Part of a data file

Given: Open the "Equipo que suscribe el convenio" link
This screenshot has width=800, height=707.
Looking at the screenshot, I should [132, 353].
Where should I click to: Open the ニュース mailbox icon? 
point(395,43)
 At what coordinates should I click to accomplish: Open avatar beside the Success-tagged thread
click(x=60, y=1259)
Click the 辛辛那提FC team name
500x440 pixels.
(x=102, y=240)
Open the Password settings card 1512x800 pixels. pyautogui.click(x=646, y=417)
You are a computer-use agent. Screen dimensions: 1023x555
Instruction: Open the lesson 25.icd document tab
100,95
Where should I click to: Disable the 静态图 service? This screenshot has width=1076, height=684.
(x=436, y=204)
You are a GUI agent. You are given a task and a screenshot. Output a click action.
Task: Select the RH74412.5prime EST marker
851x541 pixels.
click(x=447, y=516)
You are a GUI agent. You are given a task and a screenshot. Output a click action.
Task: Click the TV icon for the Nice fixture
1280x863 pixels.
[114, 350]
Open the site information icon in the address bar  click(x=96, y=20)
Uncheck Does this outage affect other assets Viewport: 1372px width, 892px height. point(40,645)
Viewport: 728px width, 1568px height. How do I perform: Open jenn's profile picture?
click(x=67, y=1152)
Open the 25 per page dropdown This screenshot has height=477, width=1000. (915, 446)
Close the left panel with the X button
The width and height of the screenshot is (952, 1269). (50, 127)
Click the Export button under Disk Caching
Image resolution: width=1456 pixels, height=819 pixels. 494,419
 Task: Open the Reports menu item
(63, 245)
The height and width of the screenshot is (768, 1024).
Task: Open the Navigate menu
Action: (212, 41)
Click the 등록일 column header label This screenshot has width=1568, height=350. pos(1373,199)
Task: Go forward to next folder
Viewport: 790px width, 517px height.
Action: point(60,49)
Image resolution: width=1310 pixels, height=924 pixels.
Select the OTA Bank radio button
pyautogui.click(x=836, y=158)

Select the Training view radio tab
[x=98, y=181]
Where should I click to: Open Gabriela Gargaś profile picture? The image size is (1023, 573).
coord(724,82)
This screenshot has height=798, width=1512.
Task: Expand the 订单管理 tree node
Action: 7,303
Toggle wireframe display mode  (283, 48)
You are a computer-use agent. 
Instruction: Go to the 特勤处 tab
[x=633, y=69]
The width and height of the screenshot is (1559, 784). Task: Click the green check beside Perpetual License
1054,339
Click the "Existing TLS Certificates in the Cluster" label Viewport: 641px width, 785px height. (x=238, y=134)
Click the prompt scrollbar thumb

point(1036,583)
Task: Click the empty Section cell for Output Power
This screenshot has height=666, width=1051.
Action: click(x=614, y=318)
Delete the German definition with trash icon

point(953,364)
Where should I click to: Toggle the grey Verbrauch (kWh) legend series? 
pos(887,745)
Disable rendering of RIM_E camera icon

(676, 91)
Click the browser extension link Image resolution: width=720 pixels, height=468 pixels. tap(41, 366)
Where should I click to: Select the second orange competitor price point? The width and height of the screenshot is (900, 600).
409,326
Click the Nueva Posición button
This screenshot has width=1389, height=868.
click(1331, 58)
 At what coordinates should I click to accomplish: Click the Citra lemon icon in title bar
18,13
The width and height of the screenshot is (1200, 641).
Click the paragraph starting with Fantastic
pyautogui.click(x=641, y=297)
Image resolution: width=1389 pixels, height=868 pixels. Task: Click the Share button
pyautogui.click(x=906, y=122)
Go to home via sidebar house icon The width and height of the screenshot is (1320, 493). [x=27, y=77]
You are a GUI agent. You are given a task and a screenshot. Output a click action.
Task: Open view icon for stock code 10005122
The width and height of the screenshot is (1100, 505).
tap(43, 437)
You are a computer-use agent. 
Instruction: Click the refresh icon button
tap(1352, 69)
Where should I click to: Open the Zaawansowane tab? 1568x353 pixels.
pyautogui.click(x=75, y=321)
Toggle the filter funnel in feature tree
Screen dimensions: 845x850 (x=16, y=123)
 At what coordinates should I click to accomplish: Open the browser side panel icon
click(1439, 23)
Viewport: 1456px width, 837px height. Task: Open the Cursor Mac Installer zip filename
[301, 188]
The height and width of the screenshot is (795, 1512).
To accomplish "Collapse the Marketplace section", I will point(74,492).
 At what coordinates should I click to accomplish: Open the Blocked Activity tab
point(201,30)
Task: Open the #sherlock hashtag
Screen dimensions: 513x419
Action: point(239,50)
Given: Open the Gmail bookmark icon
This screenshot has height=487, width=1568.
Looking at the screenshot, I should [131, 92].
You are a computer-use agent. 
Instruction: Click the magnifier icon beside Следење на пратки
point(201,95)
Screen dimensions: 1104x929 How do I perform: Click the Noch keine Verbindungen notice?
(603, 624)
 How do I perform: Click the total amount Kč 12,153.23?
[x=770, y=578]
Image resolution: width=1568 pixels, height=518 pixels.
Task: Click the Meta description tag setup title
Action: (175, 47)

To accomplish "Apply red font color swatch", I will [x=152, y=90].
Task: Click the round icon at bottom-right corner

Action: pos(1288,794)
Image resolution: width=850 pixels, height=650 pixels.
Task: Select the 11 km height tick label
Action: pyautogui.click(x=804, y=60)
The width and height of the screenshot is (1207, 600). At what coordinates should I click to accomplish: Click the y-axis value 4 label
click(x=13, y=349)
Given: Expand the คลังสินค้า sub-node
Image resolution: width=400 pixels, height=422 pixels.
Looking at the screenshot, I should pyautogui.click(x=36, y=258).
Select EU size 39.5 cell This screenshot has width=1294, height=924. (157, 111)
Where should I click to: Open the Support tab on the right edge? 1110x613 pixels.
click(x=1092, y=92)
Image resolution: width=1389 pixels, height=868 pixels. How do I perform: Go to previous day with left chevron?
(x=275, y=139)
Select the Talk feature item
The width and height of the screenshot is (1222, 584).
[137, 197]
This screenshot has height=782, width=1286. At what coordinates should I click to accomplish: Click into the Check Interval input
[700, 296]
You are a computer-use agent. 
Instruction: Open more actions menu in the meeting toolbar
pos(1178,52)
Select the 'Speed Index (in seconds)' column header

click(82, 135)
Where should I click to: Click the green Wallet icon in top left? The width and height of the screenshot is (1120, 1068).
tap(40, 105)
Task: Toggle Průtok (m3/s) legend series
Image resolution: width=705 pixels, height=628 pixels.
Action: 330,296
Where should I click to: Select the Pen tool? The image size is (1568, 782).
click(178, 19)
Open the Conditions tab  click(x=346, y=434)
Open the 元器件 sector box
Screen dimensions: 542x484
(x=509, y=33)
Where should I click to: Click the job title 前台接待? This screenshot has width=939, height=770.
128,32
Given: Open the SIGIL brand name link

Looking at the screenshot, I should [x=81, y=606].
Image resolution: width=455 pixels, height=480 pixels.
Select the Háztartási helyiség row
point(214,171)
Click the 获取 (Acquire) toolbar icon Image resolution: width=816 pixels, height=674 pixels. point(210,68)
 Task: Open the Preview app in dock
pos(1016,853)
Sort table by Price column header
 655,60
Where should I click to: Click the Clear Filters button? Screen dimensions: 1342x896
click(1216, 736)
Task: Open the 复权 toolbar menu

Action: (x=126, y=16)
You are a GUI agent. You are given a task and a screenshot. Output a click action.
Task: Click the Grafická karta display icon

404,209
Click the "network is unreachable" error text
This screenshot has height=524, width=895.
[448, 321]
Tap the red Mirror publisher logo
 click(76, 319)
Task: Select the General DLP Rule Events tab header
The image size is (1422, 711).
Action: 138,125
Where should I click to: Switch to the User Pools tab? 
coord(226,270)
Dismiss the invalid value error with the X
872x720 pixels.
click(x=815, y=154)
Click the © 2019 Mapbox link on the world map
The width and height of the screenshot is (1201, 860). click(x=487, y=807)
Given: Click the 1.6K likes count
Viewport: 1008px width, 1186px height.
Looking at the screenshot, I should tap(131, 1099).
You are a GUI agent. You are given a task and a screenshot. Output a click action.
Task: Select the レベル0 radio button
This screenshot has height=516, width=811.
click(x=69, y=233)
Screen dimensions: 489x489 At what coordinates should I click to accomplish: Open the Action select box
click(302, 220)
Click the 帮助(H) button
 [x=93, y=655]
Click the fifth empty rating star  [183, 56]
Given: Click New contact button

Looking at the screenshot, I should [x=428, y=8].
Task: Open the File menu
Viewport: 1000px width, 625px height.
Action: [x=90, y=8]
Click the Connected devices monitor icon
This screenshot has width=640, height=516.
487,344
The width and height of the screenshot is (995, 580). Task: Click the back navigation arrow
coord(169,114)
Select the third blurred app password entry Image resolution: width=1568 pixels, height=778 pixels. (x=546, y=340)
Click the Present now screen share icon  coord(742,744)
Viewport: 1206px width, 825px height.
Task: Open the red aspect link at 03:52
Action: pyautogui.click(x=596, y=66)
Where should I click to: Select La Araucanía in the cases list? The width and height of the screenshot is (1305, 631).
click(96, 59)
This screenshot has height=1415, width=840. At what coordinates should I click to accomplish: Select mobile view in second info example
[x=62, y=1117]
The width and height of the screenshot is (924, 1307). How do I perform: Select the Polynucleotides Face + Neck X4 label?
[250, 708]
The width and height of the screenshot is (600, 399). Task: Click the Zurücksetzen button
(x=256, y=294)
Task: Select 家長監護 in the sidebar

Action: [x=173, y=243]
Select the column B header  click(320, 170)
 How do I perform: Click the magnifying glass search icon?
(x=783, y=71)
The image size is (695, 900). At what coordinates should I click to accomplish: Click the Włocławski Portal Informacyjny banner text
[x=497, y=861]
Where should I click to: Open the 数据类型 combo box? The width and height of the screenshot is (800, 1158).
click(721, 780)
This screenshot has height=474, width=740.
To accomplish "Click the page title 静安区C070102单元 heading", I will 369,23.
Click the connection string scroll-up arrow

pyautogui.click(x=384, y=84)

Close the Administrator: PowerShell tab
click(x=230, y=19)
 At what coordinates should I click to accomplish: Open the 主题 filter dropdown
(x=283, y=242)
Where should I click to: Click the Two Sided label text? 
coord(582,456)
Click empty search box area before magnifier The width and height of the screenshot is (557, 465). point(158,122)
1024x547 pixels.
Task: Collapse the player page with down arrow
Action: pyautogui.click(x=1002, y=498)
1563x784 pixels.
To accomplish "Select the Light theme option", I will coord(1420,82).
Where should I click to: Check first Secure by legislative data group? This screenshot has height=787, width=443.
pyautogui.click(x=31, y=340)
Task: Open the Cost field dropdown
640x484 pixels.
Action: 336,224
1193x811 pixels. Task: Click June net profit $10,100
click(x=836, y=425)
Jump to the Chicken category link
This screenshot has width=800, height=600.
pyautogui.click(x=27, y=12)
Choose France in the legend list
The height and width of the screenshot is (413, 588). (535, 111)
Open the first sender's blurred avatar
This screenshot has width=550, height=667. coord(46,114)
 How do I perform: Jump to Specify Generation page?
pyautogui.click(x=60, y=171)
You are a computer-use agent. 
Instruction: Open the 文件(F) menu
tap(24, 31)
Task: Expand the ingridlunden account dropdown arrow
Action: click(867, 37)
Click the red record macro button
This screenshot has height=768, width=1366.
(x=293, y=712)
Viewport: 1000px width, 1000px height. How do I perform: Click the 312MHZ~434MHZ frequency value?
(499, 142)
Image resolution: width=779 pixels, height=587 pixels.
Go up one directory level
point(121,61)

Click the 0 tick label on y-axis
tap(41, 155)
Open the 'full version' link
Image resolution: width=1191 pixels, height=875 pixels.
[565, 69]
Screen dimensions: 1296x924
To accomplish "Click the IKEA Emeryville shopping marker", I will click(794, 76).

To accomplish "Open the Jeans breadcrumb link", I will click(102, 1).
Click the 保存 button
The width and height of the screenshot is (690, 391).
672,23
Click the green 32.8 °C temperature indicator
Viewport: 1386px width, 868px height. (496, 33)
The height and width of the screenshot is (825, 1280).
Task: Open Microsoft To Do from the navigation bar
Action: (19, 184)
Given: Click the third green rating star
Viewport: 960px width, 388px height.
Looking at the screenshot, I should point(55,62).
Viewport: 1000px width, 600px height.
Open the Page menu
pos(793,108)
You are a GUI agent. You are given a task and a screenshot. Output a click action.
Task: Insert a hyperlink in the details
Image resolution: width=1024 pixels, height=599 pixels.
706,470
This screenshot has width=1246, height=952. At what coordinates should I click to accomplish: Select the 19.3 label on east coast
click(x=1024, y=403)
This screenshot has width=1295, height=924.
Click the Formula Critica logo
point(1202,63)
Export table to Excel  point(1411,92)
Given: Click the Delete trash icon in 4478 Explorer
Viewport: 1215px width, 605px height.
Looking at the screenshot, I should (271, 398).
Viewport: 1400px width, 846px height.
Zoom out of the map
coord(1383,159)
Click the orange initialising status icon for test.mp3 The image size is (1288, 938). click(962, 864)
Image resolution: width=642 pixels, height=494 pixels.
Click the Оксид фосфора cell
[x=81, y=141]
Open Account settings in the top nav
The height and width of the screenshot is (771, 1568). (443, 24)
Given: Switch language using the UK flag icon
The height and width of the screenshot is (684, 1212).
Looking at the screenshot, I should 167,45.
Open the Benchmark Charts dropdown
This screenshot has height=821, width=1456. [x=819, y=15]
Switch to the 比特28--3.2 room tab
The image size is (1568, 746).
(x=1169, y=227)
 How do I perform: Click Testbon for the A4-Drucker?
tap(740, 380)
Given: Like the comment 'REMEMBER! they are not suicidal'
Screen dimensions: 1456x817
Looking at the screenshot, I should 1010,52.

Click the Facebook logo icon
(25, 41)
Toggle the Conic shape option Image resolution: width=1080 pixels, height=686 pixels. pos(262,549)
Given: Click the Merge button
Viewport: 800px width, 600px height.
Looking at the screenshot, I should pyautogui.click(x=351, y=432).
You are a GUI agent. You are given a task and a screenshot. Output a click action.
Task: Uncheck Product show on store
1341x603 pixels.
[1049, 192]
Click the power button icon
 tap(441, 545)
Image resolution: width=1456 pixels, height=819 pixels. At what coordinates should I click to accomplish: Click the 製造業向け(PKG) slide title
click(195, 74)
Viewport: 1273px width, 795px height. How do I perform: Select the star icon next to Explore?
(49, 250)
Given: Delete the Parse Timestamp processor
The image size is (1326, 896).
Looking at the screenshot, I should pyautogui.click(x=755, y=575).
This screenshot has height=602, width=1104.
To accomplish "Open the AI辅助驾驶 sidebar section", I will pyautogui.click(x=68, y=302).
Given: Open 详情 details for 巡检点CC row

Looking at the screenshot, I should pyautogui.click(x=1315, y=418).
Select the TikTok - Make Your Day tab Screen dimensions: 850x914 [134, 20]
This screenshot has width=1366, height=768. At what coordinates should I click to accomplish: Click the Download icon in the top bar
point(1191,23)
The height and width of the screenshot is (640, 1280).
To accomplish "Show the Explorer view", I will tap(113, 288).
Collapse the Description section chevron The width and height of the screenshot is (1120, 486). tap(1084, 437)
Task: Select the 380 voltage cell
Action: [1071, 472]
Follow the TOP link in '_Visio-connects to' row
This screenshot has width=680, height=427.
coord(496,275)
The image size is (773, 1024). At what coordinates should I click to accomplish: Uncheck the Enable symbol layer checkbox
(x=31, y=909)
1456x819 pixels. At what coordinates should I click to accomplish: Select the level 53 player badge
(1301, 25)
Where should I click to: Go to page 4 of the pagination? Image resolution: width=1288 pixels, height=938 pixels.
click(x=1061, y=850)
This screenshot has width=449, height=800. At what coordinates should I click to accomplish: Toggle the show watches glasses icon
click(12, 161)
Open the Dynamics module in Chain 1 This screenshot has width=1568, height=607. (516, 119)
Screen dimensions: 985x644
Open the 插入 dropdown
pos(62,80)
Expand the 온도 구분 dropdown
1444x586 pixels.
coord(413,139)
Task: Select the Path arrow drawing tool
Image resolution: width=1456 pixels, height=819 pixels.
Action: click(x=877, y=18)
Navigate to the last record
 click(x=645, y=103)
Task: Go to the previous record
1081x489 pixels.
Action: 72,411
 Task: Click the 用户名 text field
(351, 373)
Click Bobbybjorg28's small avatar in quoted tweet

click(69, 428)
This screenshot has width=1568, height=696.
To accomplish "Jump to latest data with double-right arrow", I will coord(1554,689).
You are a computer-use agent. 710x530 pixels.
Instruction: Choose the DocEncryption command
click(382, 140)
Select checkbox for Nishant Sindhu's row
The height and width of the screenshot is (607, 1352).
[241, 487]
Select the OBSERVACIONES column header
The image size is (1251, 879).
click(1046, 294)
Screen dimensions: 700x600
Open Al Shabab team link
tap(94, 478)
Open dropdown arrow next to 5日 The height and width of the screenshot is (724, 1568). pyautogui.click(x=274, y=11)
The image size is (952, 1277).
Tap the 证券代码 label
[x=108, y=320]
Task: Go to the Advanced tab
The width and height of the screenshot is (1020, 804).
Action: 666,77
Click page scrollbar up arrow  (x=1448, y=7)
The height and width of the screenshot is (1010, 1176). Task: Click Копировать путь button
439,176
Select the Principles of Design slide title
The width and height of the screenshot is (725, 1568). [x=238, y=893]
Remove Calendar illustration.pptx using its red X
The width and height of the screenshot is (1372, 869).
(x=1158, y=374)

_GIVEN REQUEST_. Render the portion of the data that begins with the line containing "Open the Dynamics" and ends with the line containing "Action: click(x=877, y=18)", both included, as a JSON list of strings with one string per line, omitting any blank lines.

_CORRECT RESPONSE_.
[
  "Open the Dynamics module in Chain 1 This screenshot has width=1568, height=607. (516, 119)",
  "Screen dimensions: 985x644",
  "Open the 插入 dropdown",
  "pos(62,80)",
  "Expand the 온도 구분 dropdown",
  "1444x586 pixels.",
  "coord(413,139)",
  "Task: Select the Path arrow drawing tool",
  "Image resolution: width=1456 pixels, height=819 pixels.",
  "Action: click(x=877, y=18)"
]